:: TRAVAIL DEMANDÉ ::
- 1) D'après le texte sur la défense du latin, quel argument plus cynique aurait été murmuré en faveur de la réduction de son enseignement ?
- 2) Recopiez, dans le texte sur la défense du latin, le passage qui va de « Or, derrière ce » jusqu'à « de notre spécificité. ».
- 3) Rédigez la suite du texte sur la défense du latin à partir de sa dernière phrase.

:: TEXTE PROPOSÉ ::
________________

Défendons le latin !

De nouvelles sirènes viennent de se mettre à hurler. N’entrons pas dans les détails : la part une fois faite aux accusations de rumeur et autres reculades, il est question de réduire, progressivement ou drastiquement, voire de supprimer, immédiatement ou à terme, l’enseignement du latin dans nos écoles secondaires. Les arguments suggérés, dits ou non dits, tournent, comme toujours, autour de slogans bien connus : égalitarisme, refus de la discrimination, urgence d’autres priorités, etc. Ce ne sont là qu’écrans de fumée visant à dissimuler le cynisme, plus cru, qui nous fut également murmuré :  » Cela réduirait la pénurie d’enseignants  » et réduirait d’autant les dépenses d’un secteur tragiquement fragilisé depuis des décennies. Autant se faire couper la tête quand on a mal aux dents !

Or, derrière ce verbiage, je crois percevoir une volonté de rendre obligatoire pour tous une médiocrité qui n’est que le fait de quelques-uns. Le bel égalitarisme en vérité ! Plutôt que de permettre à tous, grâce à une réelle égalité des chances, d’accéder à une culture et à une forme de pensée qui ont toujours été les fleurons de notre spécificité.

________________

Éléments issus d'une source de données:
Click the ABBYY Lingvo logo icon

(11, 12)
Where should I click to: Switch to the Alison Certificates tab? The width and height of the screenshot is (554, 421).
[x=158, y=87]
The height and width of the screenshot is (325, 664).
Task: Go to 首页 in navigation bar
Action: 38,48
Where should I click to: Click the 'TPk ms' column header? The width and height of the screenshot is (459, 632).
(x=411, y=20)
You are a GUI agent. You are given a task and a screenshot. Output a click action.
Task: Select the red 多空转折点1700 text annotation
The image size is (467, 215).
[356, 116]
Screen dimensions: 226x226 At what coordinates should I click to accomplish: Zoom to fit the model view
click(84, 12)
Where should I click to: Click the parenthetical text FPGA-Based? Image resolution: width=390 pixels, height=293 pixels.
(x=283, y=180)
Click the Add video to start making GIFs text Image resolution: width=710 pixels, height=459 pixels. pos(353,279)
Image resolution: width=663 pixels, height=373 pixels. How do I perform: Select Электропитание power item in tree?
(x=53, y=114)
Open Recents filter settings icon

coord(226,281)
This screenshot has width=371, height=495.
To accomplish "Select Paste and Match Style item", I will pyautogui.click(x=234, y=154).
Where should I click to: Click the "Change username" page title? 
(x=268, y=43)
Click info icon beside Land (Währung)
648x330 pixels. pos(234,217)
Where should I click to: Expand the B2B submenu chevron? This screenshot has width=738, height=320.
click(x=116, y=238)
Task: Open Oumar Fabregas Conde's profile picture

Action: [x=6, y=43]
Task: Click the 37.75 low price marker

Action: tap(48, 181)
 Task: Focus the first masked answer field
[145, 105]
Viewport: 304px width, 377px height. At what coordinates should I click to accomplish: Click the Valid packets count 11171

________________

:: VOS RÉPONSES ::
- 1) Cela réduirait la pénurie d'enseignants et, d'autant, les dépenses d'un secteur fragilisé depuis des décennies.

- 2)
Or, derrière ce verbiage, je crois percevoir une volonté de rendre obligatoire pour tous une médiocrité qui n’est que le fait de quelques-uns. Le bel égalitarisme en vérité ! Plutôt que de permettre à tous, grâce à une réelle égalité des chances, d’accéder à une culture et à une forme de pensée qui ont toujours été les fleurons de notre spécificité.

- 3)
Le latin, en effet, offre une armature logique et linguistique irremplaçable pour ce qui regarde l’efficacité de toute communication verbale ou écrite. Cette fonction n’a d’équivalent, complémentaire et indispensable, qu’en l’apprentissage du langage mathématique et de ses multiples applications. Deux collègues de la faculté de médecine (les Prs Moonen et Poirrier), qui sont donc peu suspects de corporatisme, nous l’ont rappelé lors d’une intervention dans le cadre d’un colloque consacré à l’étude des langues anciennes (ULg, septembre 2003). Selon eux, en effet, l’exercice de lecture et de traduction des textes anciens û pour faire bref, la  » version latine  » û reste la meilleure préparation, lointaine mais d’autant plus prégnante, à l’établissement du diagnostic médical : une même exigence s’y retrouve de repérage des signes, de construction d’hypothèses devant s’emboîter entre elles avant l’indispensable vérification du sens. Etiologie et sémiologie, c’est-à-dire l’enchaînement des causes et l’architecture (toujours fragile et révisible) de leurs significations, y trouvent leur meilleur comptant.

Quant aux contenus culturels, on en a trop dit pour que j’y revienne longuement. Seulement ceci : quelques lettres de Sénèque suffiront à développer l’esprit critique (dans tous les sens du terme) pour ce qui concerne l’esclavage ou les combats de gladiateurs.

Enfin, pour les années à venir, je n’ose imaginer ce que seront les études universitaires en philosophie et lettres, si nos étudiants n’ont même pas eu l’occasion d’être un peu latinistes. Ils risqueront de se borner (ce que je crains déjà) aux monosyllabes exclamatifs, au style  » SMS  » et aux borborygmes issus des comic strips et autres  » entrées  » sur Internet. Yahoo !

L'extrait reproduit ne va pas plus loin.